Ever since the introduction of the microprocessor, computer systems have been getting faster and faster. In approximate accordance with Moore's law (based on Intel® Corporation co-founder Gordon Moore's 1965 publication predicting the number of transistors on integrated circuits to double every two years), the speed increase has shot upward at a fairly even rate for nearly three decades. At the same time, the size of both memory and non-volatile storage has also steadily increased, such that many of today's personal computers are more powerful than supercomputers from just 10-15 years ago. In addition, the speed of network communications has likewise seen astronomical increases.
Increases in processor speeds, memory, storage, and network bandwidth technologies have resulted in the build-out and deployment of networks with ever increasing capacities. More recently, the introduction of cloud-based services, such as those provided by Amazon (e.g., Amazon Elastic Compute Cloud (EC2) and Simple Storage Service (S3)) and Microsoft (e.g., Azure and Office 365) has resulted in additional network build-out for public network infrastructure, in addition to the deployment of massive data centers to support these services that employ private network infrastructure.
Cloud-based services are typically facilitated by a large number of interconnected high-speed servers, with host facilities commonly referred to as server “farms” or data centers.
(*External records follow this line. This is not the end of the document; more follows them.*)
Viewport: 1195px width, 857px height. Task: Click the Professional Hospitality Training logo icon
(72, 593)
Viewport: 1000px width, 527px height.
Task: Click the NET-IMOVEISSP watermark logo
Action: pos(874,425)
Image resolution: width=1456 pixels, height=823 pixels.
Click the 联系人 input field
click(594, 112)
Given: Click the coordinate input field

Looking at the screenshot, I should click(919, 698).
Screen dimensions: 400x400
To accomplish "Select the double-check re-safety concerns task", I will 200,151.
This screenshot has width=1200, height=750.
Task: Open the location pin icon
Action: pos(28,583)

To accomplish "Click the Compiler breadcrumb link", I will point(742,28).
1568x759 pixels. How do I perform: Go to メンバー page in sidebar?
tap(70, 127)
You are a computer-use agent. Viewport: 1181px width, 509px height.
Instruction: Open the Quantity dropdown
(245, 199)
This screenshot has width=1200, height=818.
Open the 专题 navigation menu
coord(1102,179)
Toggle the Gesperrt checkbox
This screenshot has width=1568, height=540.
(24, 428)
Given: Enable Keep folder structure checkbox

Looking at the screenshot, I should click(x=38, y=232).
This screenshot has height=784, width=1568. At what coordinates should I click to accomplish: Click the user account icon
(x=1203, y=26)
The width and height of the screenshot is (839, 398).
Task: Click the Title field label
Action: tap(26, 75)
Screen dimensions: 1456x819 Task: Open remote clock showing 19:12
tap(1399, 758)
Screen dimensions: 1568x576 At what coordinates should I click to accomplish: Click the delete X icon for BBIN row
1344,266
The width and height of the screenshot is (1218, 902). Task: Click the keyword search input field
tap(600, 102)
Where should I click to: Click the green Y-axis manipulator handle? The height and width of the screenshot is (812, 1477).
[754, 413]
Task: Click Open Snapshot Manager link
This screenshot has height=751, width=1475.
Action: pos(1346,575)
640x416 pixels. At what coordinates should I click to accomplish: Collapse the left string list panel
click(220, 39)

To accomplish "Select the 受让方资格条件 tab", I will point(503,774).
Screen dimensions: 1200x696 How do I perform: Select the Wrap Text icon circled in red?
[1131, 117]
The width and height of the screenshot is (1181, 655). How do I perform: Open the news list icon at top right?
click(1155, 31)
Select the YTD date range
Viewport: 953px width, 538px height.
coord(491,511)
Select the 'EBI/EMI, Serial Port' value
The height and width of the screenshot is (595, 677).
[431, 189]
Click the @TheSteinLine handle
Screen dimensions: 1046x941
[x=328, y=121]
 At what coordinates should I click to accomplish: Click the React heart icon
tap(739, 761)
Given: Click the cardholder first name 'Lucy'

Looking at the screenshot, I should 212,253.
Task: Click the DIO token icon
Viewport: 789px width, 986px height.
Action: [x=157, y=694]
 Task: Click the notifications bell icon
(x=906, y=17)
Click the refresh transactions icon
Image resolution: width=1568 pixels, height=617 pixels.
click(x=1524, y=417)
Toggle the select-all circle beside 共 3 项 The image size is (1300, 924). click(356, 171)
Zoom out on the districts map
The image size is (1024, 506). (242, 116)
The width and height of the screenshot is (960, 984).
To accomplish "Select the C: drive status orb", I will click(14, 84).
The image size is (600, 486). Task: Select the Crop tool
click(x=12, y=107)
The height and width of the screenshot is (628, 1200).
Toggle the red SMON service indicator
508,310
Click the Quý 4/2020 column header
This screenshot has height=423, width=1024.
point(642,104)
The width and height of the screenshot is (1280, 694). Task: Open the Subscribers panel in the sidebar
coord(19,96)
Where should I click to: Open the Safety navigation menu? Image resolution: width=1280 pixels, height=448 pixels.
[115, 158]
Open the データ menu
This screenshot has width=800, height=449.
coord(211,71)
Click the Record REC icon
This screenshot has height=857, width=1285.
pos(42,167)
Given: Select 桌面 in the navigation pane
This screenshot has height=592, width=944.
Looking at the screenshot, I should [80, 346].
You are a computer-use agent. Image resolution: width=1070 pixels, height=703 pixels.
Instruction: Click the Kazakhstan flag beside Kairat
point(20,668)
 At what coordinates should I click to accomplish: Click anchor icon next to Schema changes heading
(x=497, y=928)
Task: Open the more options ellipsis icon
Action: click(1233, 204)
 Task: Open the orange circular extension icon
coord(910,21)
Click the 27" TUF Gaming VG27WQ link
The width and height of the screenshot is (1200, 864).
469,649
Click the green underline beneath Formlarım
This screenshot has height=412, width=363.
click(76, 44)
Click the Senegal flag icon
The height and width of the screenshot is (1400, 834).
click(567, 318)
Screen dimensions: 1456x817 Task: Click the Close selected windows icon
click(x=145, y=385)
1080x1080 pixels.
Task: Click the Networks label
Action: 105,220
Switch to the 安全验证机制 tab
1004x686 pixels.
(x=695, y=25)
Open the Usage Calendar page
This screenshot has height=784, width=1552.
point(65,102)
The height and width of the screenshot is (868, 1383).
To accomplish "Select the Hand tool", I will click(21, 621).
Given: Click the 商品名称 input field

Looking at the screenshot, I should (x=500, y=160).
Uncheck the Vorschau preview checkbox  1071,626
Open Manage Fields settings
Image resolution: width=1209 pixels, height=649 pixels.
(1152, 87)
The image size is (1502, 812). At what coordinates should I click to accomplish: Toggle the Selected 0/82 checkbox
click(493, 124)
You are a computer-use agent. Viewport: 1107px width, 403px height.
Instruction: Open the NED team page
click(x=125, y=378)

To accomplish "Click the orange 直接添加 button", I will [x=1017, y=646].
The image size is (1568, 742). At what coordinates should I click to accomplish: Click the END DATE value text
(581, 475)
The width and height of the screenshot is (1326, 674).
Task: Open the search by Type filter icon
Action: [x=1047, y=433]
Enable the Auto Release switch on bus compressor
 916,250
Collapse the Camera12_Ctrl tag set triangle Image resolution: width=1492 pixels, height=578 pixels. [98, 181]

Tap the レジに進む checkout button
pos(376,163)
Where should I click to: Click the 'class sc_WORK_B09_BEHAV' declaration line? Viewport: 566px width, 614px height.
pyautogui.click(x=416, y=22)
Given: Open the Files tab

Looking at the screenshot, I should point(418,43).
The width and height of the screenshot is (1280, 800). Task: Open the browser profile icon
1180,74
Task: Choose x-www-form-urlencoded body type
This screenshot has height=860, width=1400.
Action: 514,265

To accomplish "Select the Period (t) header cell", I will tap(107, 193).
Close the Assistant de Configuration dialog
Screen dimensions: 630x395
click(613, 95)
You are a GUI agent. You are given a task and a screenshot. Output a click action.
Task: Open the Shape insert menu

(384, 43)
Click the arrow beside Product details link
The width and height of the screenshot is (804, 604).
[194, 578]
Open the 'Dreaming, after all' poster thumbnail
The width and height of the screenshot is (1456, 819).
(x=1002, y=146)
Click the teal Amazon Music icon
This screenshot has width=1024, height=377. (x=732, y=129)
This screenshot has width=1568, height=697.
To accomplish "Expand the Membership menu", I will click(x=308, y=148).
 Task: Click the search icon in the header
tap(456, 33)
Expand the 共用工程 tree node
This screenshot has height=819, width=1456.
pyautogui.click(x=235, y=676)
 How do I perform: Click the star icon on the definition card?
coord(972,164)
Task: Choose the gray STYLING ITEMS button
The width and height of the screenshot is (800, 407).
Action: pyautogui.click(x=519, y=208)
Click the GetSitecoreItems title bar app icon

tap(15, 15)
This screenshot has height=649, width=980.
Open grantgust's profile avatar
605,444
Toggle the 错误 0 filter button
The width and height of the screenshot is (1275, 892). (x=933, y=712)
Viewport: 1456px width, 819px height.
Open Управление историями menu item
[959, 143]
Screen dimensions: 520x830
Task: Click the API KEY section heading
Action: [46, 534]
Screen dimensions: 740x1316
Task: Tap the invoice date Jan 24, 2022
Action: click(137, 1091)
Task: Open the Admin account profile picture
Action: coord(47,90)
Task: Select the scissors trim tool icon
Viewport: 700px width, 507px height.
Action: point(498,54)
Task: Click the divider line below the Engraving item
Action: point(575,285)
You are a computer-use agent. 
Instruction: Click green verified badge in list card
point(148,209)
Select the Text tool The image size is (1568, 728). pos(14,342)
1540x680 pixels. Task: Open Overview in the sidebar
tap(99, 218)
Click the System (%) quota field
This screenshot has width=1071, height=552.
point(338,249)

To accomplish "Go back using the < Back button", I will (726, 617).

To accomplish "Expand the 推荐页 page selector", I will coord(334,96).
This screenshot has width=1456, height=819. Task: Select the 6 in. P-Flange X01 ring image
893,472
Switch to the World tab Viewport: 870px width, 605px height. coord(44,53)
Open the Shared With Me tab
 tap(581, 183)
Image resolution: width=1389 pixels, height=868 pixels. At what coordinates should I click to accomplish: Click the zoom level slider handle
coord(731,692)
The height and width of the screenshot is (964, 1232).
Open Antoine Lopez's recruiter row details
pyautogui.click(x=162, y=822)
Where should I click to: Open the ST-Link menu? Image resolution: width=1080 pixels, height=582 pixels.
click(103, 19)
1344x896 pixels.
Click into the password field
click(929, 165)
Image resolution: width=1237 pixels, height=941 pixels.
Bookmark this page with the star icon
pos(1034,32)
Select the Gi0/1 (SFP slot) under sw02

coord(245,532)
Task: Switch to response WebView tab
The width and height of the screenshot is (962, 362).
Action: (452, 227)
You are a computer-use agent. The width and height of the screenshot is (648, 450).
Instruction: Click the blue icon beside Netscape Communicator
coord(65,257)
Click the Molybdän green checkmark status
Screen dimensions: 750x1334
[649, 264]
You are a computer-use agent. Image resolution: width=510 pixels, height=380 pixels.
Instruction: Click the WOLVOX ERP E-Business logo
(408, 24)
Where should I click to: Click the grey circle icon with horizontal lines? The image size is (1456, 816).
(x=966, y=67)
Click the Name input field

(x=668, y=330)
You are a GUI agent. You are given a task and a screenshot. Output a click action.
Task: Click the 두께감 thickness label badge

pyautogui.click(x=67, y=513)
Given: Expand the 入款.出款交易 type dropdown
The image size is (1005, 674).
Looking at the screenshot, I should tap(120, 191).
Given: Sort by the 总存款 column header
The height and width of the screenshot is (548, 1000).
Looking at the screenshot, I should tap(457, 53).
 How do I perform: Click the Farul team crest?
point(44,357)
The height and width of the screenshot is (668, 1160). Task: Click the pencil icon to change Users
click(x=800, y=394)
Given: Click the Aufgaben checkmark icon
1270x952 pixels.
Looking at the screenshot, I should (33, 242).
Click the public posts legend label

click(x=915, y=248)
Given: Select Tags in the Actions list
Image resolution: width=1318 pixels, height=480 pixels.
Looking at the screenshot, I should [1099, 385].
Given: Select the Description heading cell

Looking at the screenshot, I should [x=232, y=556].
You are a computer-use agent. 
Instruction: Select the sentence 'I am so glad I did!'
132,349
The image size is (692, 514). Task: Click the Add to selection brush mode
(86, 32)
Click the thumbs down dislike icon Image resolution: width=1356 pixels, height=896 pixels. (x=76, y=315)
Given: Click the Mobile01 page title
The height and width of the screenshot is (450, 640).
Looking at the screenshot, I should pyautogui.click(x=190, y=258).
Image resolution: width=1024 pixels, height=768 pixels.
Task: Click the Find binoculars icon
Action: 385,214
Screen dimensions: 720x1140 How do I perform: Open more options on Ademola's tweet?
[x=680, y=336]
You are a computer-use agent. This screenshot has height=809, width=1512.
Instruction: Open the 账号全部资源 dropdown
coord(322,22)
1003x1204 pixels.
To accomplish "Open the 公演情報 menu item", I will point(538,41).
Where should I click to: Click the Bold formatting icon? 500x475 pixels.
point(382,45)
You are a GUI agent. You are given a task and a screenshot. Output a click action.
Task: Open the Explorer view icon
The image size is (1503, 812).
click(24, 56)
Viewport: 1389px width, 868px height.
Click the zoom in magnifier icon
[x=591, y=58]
These server farms and data centers typically comprise a large-to-massive array of rack and/or blade servers housed in specially-designed facilities. Many of the larger cloud-based services are hosted via multiple data centers that are distributed across a geographical area, or even globally. For example, Microsoft Azure has multiple very large data centers in each of the United States, Europe, and Asia. Amazon employs co-located and separate data centers for hosting its EC2 and AWS services, including over a dozen AWS data centers in the US alone. Typically, data is replicated across geographically disperse data centers to ensure full service availability in case all or a portion of a data center goes down in view of power failure/availability events (e.g., blackouts and brownouts), weather events and other natural disasters, network availability issues (e.g., cutting or otherwise unavailability of high-capacity optical cables), and for other reasons.
Of significant importance are power consumption and cooling considerations. Faster processors generally consume more power, and when such processors are closely packed in high-density server deployments, overall performance is often limited due to cooling requirements. Not only due the processors and other components in the servers consume an incredible amount of power, significant additional power levels are consumed for cooling purposes. As a result, one of the largest operating costs for data centers is power. While much improvement has been made in the form of lower power-consuming silicon, better cooling management, and smart power supplies, hardware vendors are quickly hitting a wall for reducing energy costs. For this reason, many data centers are located in areas with low electrical rates. A prime example is Quincy, Wash., which is located close to several large dams and has one of the lowest electrical rates in the world. Several very large data centers are located in Quincy, including data centers for Microsoft (ninth largest in the world), Yahoo, Dell, Intuit, Sabey, and Vantage.
While electric utility rates are drivers for determining the location of some data centers, the location of a data center may be dependent on a multitude of additional factors, as well. For example, such factors may include location to population centers, availability of data transfer bandwidth and rates, energy supply reliability, tax considerations such as property and sales tax rebates and/or abatement, building costs, weather considerations, environmental considerations, and others.